**PROVIDED ENTRIES**.
• • • • •

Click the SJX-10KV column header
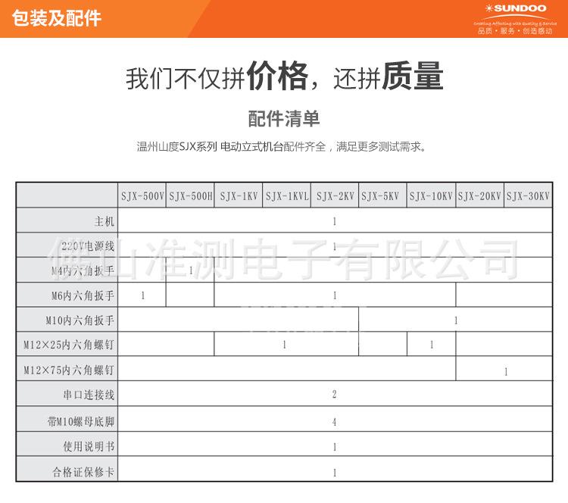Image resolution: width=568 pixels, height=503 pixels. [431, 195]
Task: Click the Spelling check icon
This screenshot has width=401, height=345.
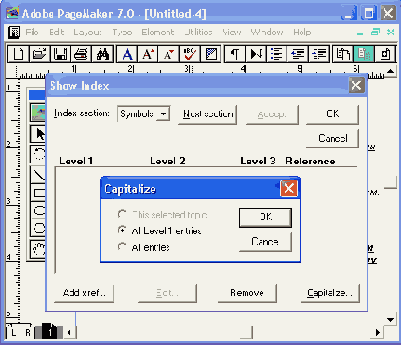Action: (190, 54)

• • • • •

**WHAT TO PRODUCE**. An exact copy of every line above, minus the pictures, is the required output.

**EXERCISE RESPONSE**.
Click the SJX-10KV column header
Image resolution: width=568 pixels, height=503 pixels. [431, 195]
Task: Click the Spelling check icon
This screenshot has width=401, height=345.
Action: (190, 54)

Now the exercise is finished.